The stories that served as the basis of your piece were based on anecdotes from a handful of anonymous former aides. Those reports in turn served as the basis for your sweepingly broad armchair psychoanalysis of Amy Klobuchar and indictment of her management style.
What you failed to do was listen to, or at least acknowledge, the more than 60 former Klobuchar staffers who continue to view Senator Klobuchar as a mentor and friend and who drafted a public letter to share their positive experiences of working in her office. Taking a few anonymous stories and opinions at face value and completely ignoring the experience of 66 staffers resulted in a one-sided and unfair analysis.
Erick Garcia Luna
As a young woman, having grown up in Minnesota, I originally championed Amy Klobuchar’s candidacy. I have seen the good she has done firsthand in my community, as well as countless others across the state. She has made it known that she genuinely cares about her constituents from both sides of the aisle, taking time to thoughtfully listen and talk to them about their issues (a seemingly small feat, but rare in today’s political climate).
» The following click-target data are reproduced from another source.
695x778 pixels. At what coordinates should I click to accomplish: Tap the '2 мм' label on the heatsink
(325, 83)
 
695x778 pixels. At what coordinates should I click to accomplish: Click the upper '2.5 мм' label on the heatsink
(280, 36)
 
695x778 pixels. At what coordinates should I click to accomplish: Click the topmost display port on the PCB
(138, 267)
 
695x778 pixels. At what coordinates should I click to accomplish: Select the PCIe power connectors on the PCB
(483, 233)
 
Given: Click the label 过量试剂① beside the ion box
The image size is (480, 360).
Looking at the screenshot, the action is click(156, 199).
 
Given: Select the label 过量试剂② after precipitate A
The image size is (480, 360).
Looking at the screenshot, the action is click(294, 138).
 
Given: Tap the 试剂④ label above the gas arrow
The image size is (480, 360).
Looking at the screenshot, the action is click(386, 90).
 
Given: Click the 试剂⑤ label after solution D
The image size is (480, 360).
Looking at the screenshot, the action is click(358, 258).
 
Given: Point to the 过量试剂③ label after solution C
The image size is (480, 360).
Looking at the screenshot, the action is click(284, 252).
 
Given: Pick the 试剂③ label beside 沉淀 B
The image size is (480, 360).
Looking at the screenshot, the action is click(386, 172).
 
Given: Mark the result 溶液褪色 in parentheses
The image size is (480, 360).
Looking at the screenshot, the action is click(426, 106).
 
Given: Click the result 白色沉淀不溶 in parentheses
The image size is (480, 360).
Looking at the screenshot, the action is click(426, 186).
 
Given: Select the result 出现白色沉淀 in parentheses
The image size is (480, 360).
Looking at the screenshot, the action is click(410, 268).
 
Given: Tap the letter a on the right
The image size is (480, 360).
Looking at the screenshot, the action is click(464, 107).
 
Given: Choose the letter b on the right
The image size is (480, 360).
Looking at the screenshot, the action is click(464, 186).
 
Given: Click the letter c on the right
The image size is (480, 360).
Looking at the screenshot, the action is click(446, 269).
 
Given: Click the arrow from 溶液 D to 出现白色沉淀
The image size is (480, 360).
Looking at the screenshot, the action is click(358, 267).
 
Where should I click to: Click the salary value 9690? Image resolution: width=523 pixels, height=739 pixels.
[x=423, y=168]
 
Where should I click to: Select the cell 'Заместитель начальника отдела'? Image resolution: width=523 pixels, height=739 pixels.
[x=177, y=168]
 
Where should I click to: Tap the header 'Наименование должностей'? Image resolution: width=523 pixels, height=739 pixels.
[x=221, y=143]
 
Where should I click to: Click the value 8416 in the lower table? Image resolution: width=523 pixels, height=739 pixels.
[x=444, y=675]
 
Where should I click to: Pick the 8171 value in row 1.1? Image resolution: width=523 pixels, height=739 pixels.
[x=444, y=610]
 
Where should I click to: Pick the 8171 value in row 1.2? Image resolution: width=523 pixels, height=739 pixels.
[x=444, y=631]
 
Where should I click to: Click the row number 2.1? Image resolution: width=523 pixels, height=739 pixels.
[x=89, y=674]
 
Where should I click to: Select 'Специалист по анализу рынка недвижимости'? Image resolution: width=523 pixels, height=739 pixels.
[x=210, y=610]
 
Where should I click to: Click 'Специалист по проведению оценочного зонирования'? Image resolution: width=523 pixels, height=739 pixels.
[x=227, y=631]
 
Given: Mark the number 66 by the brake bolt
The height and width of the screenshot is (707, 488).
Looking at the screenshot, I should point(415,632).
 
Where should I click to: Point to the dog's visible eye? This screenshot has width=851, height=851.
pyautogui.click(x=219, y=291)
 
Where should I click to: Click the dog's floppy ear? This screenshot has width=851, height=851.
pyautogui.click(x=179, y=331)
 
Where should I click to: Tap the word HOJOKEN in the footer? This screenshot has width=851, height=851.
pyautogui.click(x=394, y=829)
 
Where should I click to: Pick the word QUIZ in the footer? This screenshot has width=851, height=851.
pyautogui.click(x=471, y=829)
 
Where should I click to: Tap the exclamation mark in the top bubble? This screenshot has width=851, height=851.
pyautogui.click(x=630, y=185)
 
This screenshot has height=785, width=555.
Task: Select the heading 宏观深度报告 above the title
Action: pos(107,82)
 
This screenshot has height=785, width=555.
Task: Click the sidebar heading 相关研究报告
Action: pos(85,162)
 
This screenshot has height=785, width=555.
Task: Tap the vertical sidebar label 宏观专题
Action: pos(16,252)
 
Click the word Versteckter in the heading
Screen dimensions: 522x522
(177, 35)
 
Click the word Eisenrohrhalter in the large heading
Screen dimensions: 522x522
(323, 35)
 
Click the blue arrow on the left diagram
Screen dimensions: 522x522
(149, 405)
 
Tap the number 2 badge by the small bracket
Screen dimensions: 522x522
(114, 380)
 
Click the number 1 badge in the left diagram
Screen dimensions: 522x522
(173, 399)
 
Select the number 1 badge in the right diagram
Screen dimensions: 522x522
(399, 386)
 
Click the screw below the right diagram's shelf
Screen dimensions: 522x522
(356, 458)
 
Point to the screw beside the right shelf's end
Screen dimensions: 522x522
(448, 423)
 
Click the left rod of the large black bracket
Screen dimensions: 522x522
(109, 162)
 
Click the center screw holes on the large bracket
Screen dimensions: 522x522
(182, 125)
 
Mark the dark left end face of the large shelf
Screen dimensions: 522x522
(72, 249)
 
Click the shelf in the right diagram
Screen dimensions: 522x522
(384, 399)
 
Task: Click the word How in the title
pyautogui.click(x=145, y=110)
I have seen the bipartisan support she garners in the state and the way she strives for compromise. I was excited to watch her performance at the Brett Kavanaugh hearings, and I was proud to call her my senator.
When the recent accounts of her treatment of staffers came out, I was taken aback. Since I only knew her to be publicly caring, I found this fact hard to grapple with. I think these actions are not ones to defend, but I also think it is unfair to speculate as to why she is so hard on her staff. The article references her childhood and past, almost as a way to explain and write off the way she acts. Just because she was brought up by an alcoholic father and has a family history of alcoholism does not mean it is fair to assume this is the reason she is aggressive. Through these assumptions, a generalization is made about not only her experience and the way her character is shaped, but also about the experiences of countless other people who have grown up in similar situations.